Today, with our abundance of stored and stockpiled food supplies, it’s hard to imagine how hard and even threatening it must have been to forego preparing the soil and planting the seed for a whole year. The sages comment on this challenge: 

It is customary for a person to perform a mitzvah for a day, a week, or a month. Does one usually perform a mitzvah for an entire year? Yet the farmer lets the field lie fallow for a year, the vineyard for a year, and remains silent. Is there greater strength of character than this? (Yalkut T’hillim 860, cited in The Mussar Torah Commentary)

This great “strength of character” doesn’t arise from human exertion and competence, but from trust in God. It arises out beyond the limits of all that we can do, out in those beyond-our-control areas of human experience where we learn to fully trust in God. We realize that God is always present and active, especially there, present like the rushing current and far more powerful than our feeble paddle strokes.
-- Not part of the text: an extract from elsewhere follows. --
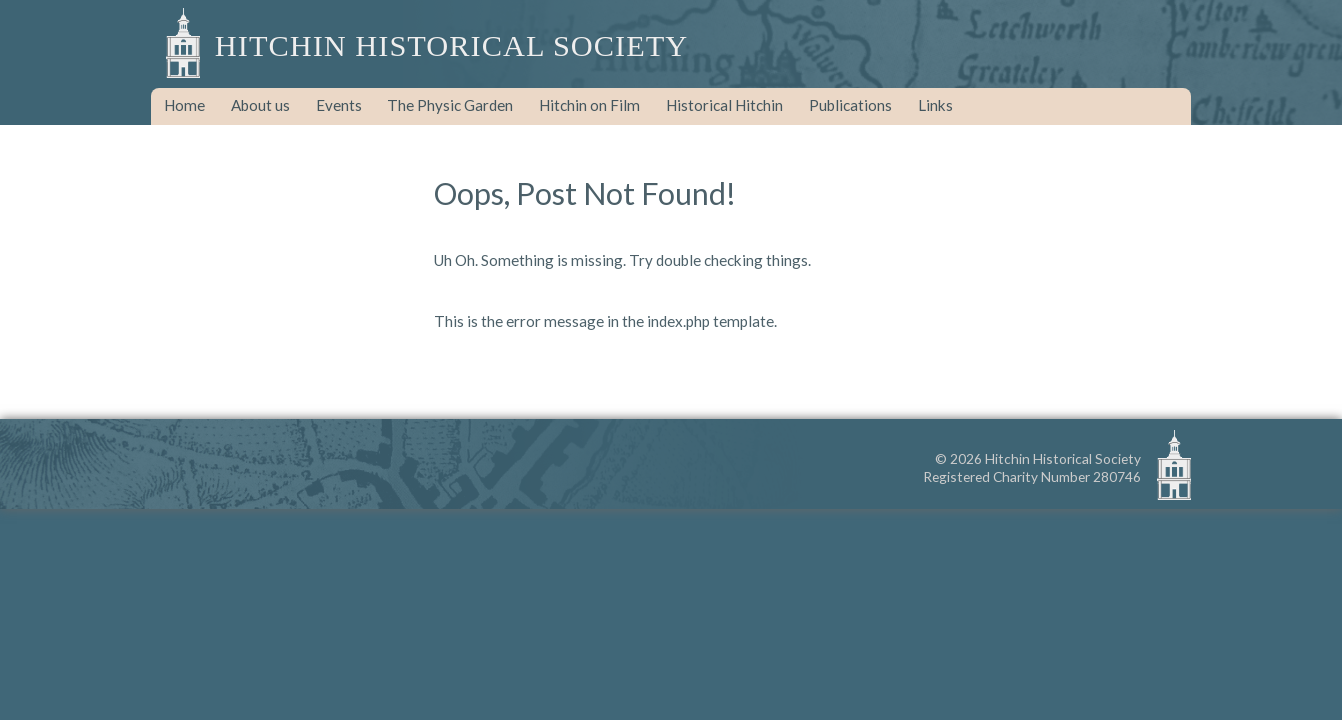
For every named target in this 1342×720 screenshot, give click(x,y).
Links (935, 105)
The cycle of Shabbat years and Jubilee reminds us of this underlying reality, summarized in these words:  “The land shall not be sold in perpetuity, for the land is mine. For you are strangers and sojourners with me” (Lev 25:23). The land we work doesn’t belong to us, but to Hashem; it requires our efforts and our diligence, but in the end, we are resident aliens, dependent on his provision. The limits on our ownership of the land train us in trusting him.
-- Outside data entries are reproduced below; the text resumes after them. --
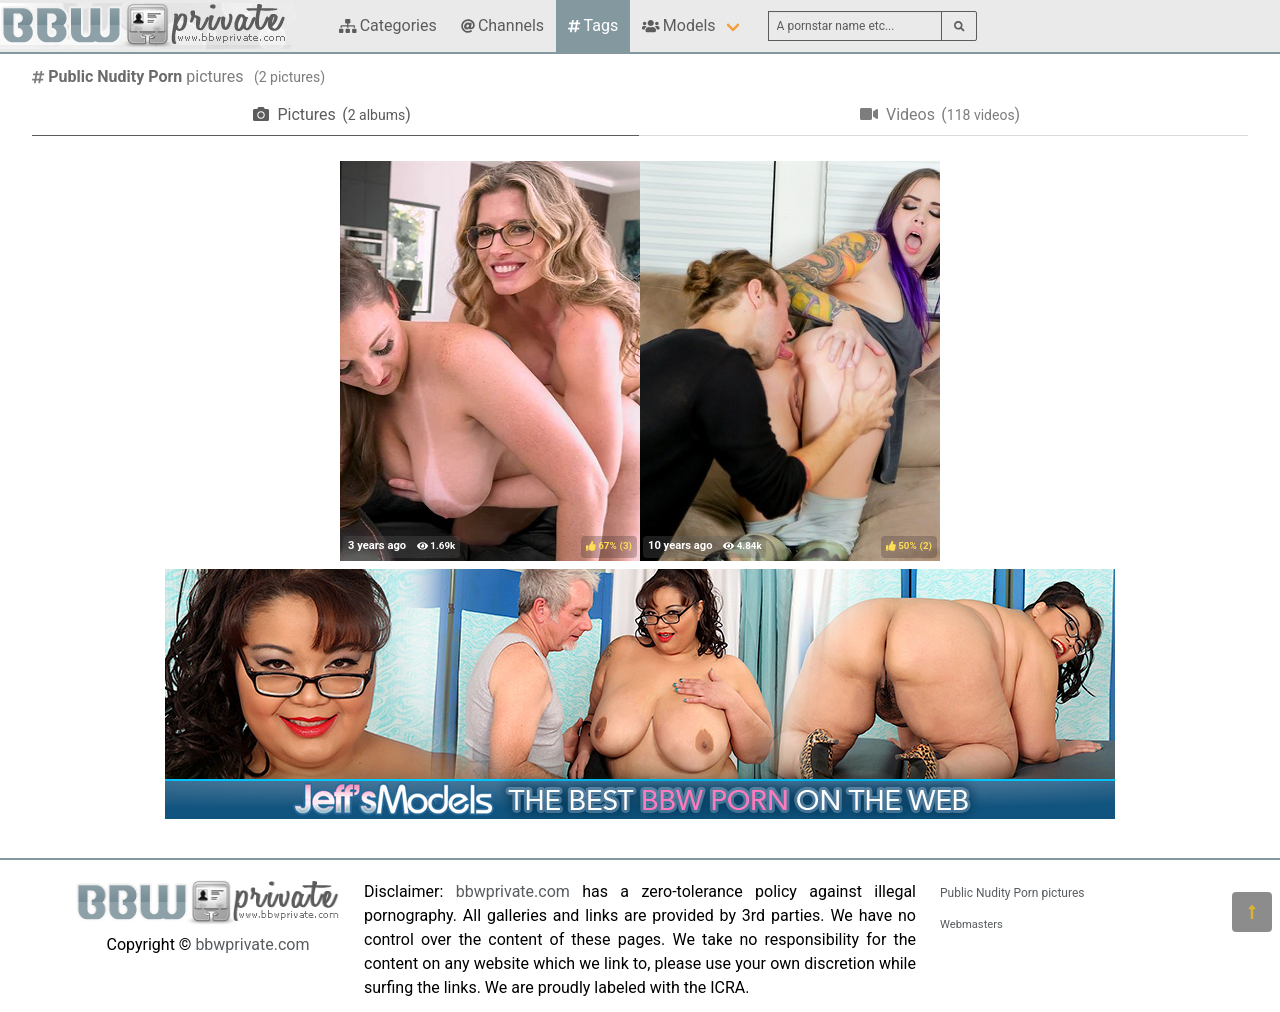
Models (678, 25)
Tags (593, 25)
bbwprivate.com (252, 944)
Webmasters (971, 924)
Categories (388, 25)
The Torah continues to post these limits to our control and to promote trust in God in an age obsessed with human achievement and technical competence. We’re learning to let go in an age that’s holding on tight, that’s running the rapids with a white-knuckled grip on the paddles. And yet the ability to relax our grip and trust in God remains essential to spiritual wholeness.

Messiah Yeshua calls us to the ultimate in letting go: “Any one of you who does not renounce all that he has cannot be my disciple” (Luke 14:33). It’s clear from reading the full account of the Good News that Messiah is not calling us to necessarily live in poverty and isolation. We still have work to do and responsibilities to fulfill. But he’s calling us to the Jubilee realization that we are resident aliens here, no matter how much we’ve accumulated or accomplished, and that it all belongs to our Master, who reminds us, “The land is mine.” When things threaten to drift out of control, we may sometimes need to paddle harder, or we may need to recognize this anxious moment as an opportunity to trust God more deeply.
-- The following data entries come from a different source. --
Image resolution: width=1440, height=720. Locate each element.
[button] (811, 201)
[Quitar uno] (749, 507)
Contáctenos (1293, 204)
Renouncing all that we have doesn’t necessarily mean poverty and marginalization (although it could), but it does remove our excuses for stinginess, holding grudges, self-serving deeds, and greed of all kinds. Renouncing all that we have means we shouldn’t be shocked or scandalized when we’re expected to practice forgiveness, or generosity, or self-sacrifice. Instead of diminishing us, it reminds us that the current of God remains far stronger than our most heroic efforts, and we please him as we learn to entrust ourselves to its flow.

 Scripture references are the author’s translation, based on the ESV.